I enjoyed the Shapiro clip. Most of the questions were good. I noticed a difference in the manner of male and female questioners. Most of the men seemed to have been influenced by the great British academic debate traditions in their tone and verbiage. In stark contrast, two of the women were shrill, conclusory, accusatory, and personified everything that the left has wrought. Not to be sexist about it (or more, accurately not to give damn if called “sexist”) but lefty women seem to “marry” their politics and live inside the relationship such that disagreement is personal and debate is impossible. It is an unpleasant and rather classless way to be.
Yes, I think that’s pretty accurate. It’s an unfortunate phenomenon, and one I tend to think is fairly recent. Say what you will about old-style feminists (and someone probably will), the likes of Paglia and Steinem were capable of having a reasoned debate without hyperventilating ( if I’d been in the House chamber with Cori Bush, I like to think I’d have handed her a paper bag and told her to breathe into it before she damaged herself), shrieking, or weeping at their own eloquence and the miserable and affecting pictures they conjure out of nowhere and into the ether. Unlike these modern-day loons, sometimes the old-timers said things that were even cogent, interesting, and instructive. And at about the same time, we on the Right had the unflappable Phyllis Schlafly. Somewhere down the road a bit, things went sideways.
I was quite surprised how well Ben Shapiro was received at Cambridge. (I wonder if it has something to do with his age). His voice and delivery tempo annoy me, but he’s been very solid on current events lately.
A long time ago, I was a high school debater in a Virginia private school. We did tournaments all over the state. I was drilled by my coach never to get nasty with female opponents. Male down-state Virginia debate judges, most born well before WWII would not tolerate that (and they were not too fond of alpha-bitch pushy females either). Once under cross one such adversary angrily stated that a figure I had used was 10% lower than the true figure (an utterly meaningless statistical difference and she clearly wanted to indulge in some tiresome 3X5 card cite battle) and asked if I knew that. I looked at the judges, turned and said”If that is indeed so, then I stand corrected, Miss N.” delivered with a polite smile. My coach chuckled and later said the debate was already over when she kept frothing. Some other young women we encountered who had personality, wit and a confident feminity were more formidable.

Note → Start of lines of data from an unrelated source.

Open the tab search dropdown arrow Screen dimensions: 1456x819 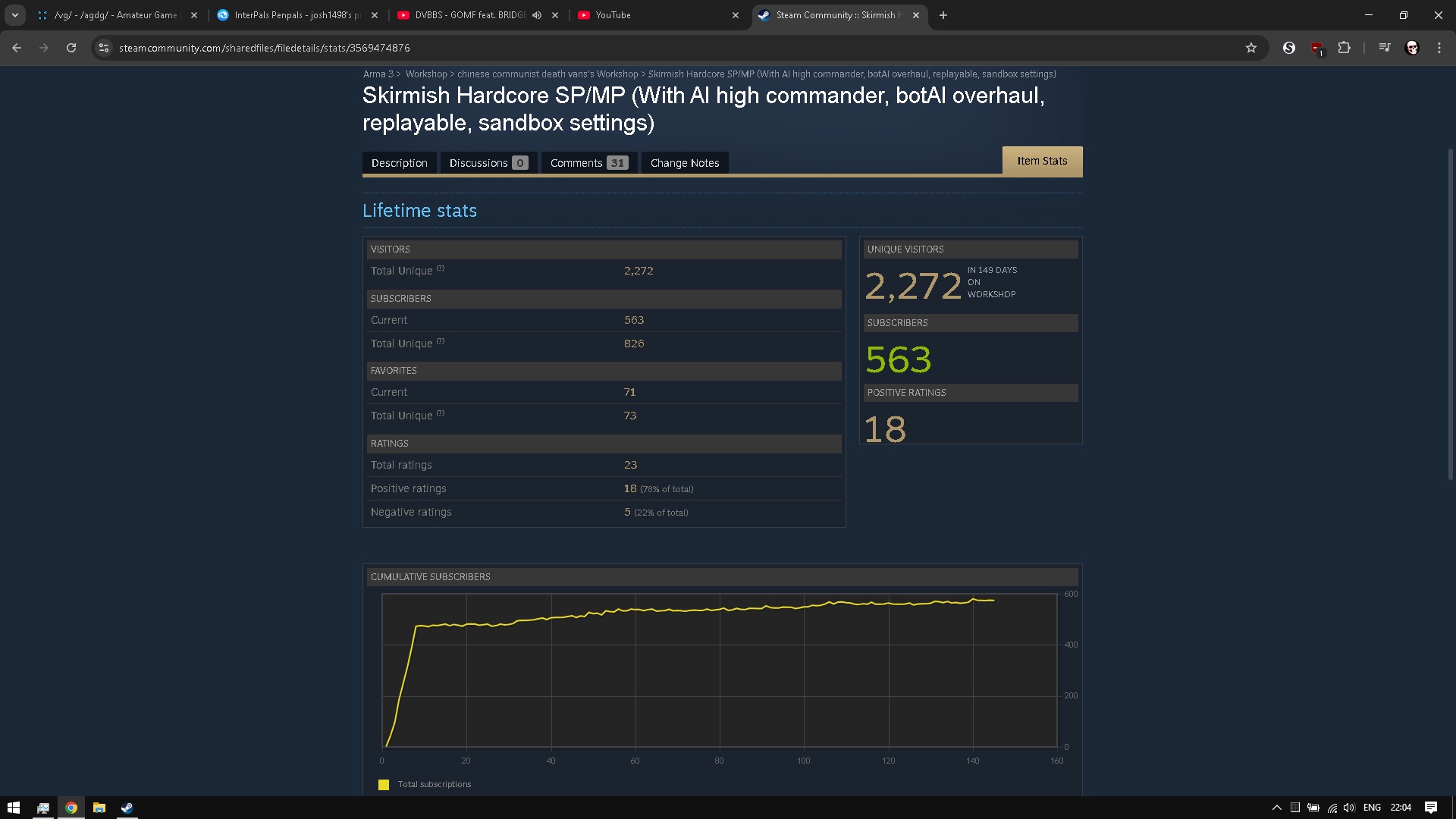click(x=14, y=15)

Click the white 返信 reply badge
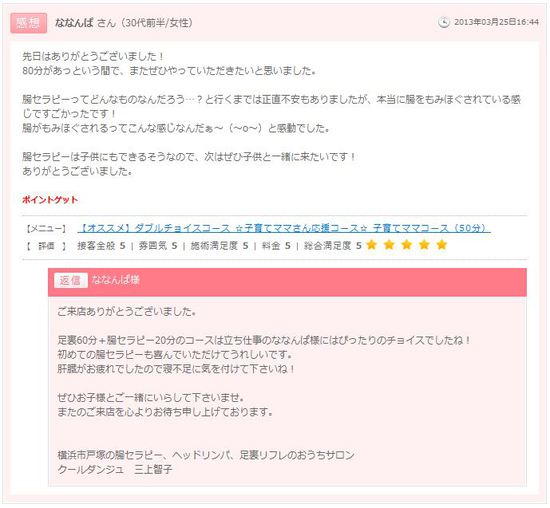(71, 280)
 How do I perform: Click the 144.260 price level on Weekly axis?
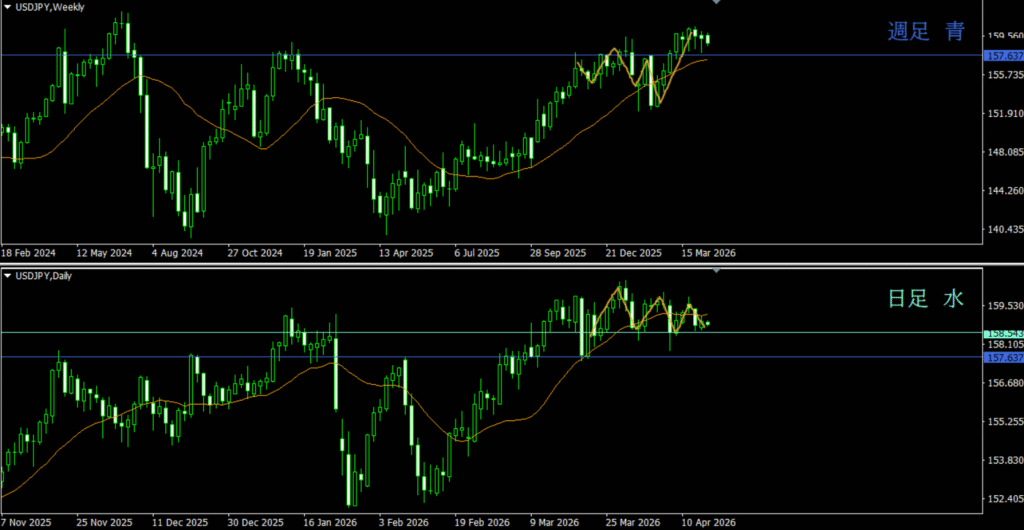click(1002, 190)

I served as a judge for mock college student debates hosted by conservative groups and the hardest thing to explain–especially to very sharp young women–was that even if it is great fun to verbally gut an opponent, never forget that the whole event is an opportunity to invite the audience to your side, even the opponent. How do you gently, politely, get a friend to understand that he has made a mistake? Will your audience go home and read about your views or think they need to find more ammo for their side after being humbled? It is not enough to win, it has to be done as if it were natural, inevitable, obvious and welcoming. Error is to be pitied not condemned.